Hibbertia haplostemona

Scientific classification
- Kingdom: Plantae
- Clade: Tracheophytes
- Clade: Angiosperms
- Clade: Eudicots
- Order: Dilleniales
- Family: Dilleniaceae
- Genus: Hibbertia
- Species: H. haplostemona
- Binomial name: Hibbertia haplostemona J.W.Horn

= Hibbertia haplostemona =

- Genus: Hibbertia
- Species: haplostemona
- Authority: J.W.Horn

Species of plant

Hibbertia haplostemona is a species of flowering plant in the family Dilleniaceae, and is endemic to the Northern Territory. It is a small, short-lived sub-shrub with wiry, prostrate or low-lying stems, elliptic to egg-shaped leaves that are soon lost, and small red flowers with five stamens.

==Description==
Hibbertia haplostemona is a short-lived sub-shrub that typically grows to a height of 30 cm with wiry, prostrate to low-lying stems. The leaves are elliptic to egg-shaped, 20–50 mm long, 8–23 mm wide and serrated, on a petiole up to 25 mm long, but are not persistent. The flowers are arranged singly on the ends of the main branches or on a peduncle 4–20 mm long. The five sepals are oblong to elliptic and about the same size and shape as each other. The five petals are red, oblong to spatula-shaped, and about 3 mm long. There are five stamens arranged around the carpels.

==Taxonomy==
This species was first formally described in 1992 by Lyndley Craven and Clyde Robert Dunlop and given the name Pachynema diffusum in Australian Systematic Botany. After genetic studies of plastid DNA, James W. Horn changed the name to Hibbertia haplostemona. The name was chosen because Hibbertia diffusa had already been used for a different species.

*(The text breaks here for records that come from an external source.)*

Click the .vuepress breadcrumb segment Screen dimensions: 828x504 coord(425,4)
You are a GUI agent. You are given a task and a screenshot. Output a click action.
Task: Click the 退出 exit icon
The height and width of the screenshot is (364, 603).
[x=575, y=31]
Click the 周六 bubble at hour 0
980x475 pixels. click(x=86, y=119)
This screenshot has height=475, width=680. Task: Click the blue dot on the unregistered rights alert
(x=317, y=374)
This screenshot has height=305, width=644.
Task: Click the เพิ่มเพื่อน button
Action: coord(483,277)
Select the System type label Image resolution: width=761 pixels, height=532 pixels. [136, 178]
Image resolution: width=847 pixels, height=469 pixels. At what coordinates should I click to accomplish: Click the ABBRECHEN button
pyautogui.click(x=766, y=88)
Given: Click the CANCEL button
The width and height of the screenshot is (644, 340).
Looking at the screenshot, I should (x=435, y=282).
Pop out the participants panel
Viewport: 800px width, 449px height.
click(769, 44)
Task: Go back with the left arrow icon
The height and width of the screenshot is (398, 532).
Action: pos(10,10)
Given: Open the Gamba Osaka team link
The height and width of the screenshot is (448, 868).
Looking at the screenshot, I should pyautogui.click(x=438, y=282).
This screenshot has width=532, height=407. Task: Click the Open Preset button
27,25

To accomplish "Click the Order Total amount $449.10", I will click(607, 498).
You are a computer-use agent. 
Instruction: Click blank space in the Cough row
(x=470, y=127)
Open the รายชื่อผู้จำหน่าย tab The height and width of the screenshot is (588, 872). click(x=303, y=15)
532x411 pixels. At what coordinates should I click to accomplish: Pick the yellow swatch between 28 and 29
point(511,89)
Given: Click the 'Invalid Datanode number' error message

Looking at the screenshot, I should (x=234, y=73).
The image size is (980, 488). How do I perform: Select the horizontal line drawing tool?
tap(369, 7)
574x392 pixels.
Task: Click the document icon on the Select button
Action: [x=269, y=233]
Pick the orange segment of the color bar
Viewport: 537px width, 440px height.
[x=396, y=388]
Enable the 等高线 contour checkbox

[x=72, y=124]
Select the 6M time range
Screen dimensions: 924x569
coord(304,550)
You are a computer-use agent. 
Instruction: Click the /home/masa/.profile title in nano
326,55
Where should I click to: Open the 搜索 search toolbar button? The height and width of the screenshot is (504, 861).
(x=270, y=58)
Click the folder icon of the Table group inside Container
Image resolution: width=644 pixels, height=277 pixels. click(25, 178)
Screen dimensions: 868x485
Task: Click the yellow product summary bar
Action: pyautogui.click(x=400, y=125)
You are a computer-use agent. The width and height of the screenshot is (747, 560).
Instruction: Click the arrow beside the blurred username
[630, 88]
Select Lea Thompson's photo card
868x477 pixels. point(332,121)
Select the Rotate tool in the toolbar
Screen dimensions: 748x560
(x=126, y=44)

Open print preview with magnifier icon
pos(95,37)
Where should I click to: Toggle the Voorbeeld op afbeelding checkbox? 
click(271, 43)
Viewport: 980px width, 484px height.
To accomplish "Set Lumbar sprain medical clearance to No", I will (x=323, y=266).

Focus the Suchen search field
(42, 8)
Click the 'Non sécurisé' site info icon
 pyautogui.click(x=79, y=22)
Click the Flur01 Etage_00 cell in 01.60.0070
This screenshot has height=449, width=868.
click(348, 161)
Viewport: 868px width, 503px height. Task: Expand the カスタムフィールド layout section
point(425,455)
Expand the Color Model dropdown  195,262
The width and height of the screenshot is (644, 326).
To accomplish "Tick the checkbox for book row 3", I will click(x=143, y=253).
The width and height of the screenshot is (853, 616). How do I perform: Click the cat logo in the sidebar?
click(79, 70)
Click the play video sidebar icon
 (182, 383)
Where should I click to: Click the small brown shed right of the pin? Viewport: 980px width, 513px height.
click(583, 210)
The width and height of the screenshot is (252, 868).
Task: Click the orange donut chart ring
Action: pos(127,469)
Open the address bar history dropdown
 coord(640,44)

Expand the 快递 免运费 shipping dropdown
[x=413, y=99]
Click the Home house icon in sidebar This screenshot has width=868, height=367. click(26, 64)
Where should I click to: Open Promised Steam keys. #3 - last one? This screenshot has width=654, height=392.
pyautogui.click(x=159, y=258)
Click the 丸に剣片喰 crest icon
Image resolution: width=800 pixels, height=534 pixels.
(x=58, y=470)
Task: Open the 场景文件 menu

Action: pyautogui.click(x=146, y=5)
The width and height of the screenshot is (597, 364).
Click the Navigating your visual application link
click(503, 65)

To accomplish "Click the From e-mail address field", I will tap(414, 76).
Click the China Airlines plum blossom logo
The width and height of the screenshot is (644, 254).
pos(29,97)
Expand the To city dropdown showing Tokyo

==Distribution and habitat==
This hibbertia grows on sandstone, often with Triodia species in the northern part of the Northern Territory.

==Conservation status==
Hibbertia haplostemona is classified as of "least concern" under the Territory Parks and Wildlife Conservation Act 1976 and is conserved in Kakadu, Litchfield and Nitmiluk National Parks.